There are two main reasons to thin predictors. The first is when wishing to construct an unweighted kinship matrix, in order to assess population structure or relatedness (see Quality Control for more details). Here, we perform a strong thinning, in order to obtain a subset of predictors in approximate linkage equilibrium (e.g., so that there are no SNPs within 1cM with correlation squared above 0.05). This is because we are interested in genome-wide correlations between SNPs (caused by population structure and relatedness), and not local correlations (caused by linkage disquilbrium).

The second reason for thinning predictors, is when wishing to implement the LDAK-Thin Model, our recommended Heritability Model when analysing individual-level data. Here we perform a light thinning, with the aim only of ensuring no duplicate predictors remain (e.g., so that there are no SNPs within 100kb with correlation squared above 0.98).

Always read the screen output, which suggests arguments and estimates memory usage.
_ _ _ _ _ _ _ _ _ _ _ _ _ _ _ _ _ _ _ _ _ _ _ _

The main argument is --thin <output>.

With this, you must provide

--bfile/--gen/--sp/--speed <datastem> - to specify the datafiles (see File Formats).

--window-prune <float> - to specify the correlation squared threshold.

--window-kb/--window-length/--window-cm <float> - to specify the window size.

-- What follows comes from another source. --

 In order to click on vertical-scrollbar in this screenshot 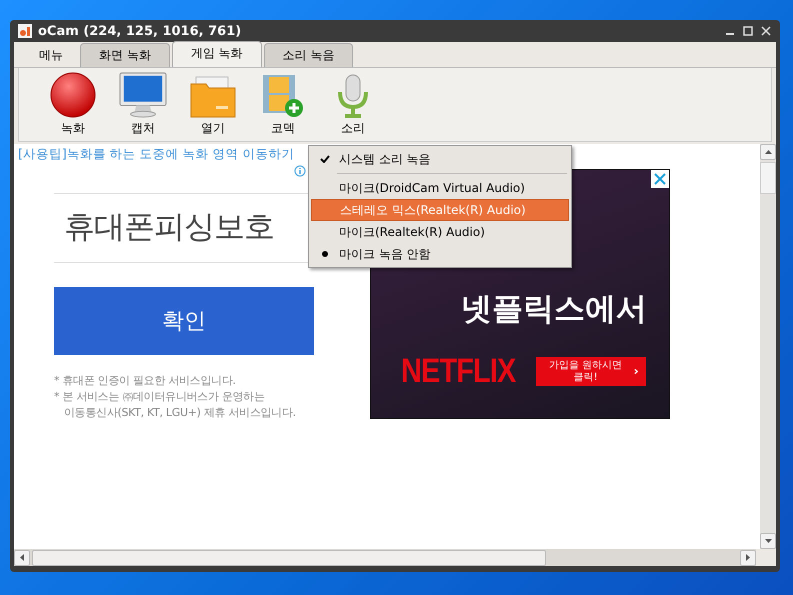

When thinning in order to construct an unweighted kinship matrix, we suggest using --window-prune 0.05 and --window-cm 1. However, you should change these values if too few or too many predictors remain (when analysing human data, we can reliably estimate unweighted kinships using between 50,000 and 150,000 SNPs). When thinning in order to implement the LDAK-Thin Model, we recommend using --window-prune 0.98 and --window-kb 100. While this will likely fail to capture a few duplicate SNPs (those more than 100kb apart), the impact of these on subsequent analyses will be negligible.
_ _ _ _ _ _ _ _ _ _ _ _ _ _ _ _ _ _ _ _ _ _ _ _

Example:

Here we use the binary PLINK files human.bed, human.bim and human.fam from the Test Datasets.

To thin to obtain a subset of predictors in approximate linkage equlibrium, use

../ldak.out --thin le --bfile human --window-prune 0.05 --window-cm 1

To thin duplicate predictors in preparation for using the LDAK-Thin Model, use

../ldak.out --thin thin --bfile human --window-prune 0.98 --window-kb 100

The lists of predictors that remain after thinning will be saved in le.in and thin.in.